Costa Rica: country with the lowest inflation in the OECD, seven times below the average

Costa Rica: country with the lowest inflation in the OECD, seven times below the average

Costa Rica was the country of the OECD with the year-on-year rate of inflation lower, 0.9% compared to 6.5% on average, and this in a general context of slowdown in prices, marked above all by the fall in energy prices.

Inflation in Costa Rica fell significantly in May, after the 2.4% in April, thus becoming the only one of the 38 members to rank below the bar for 1%according to data published on Tuesday by the Organization for Economic Cooperation and Development (OECD).
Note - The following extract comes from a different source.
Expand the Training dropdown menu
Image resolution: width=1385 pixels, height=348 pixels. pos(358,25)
Those who came closest were Switzerland (2.2%)Greece (2.8%)denmark (2.9%)Spain (3.2%)Japan (3.2%) and South Korea (3.3%).

The drop in inflation in May in Costa Rica was much more marked than in the organization as a whole, where it went from 7.4% in April to the aforementioned 6.5% in May, which is in any case the lowest level since December 2021.
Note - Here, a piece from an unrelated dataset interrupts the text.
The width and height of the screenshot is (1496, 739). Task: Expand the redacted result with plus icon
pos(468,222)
The main factor in this reduction was energy, which became cheaper by 5.1% between May 2022 and May 2023, when the year-on-year evolution a month earlier had been slightly bullish (0.7%).

At the other extreme of Costa Rica, the highest inflation figures of the OECD countries in May occurred in Turkey (39.6%)Hungary (21.5%), Poland (13%), Colombia (12.4%)Latvia (12.1%)Slovakia (11.9%)Lithuania (11.7%) and Czech Republic (11.1%).

In that month it only progressed in the Netherlands (at 6.1%), in Norway (at 6.7%) and in the United Kingdom (at 7.9%).

Beyond the OECD, among the members of the G20 (a group of countries with the most developed and emerging economies) Argentina once again stood out with skyrocketing inflation, which in May rose to 114.2%after the 108.8% in April.

In the G20 as a whole, inflation fell to 5.9% in May, six tenths less than in April.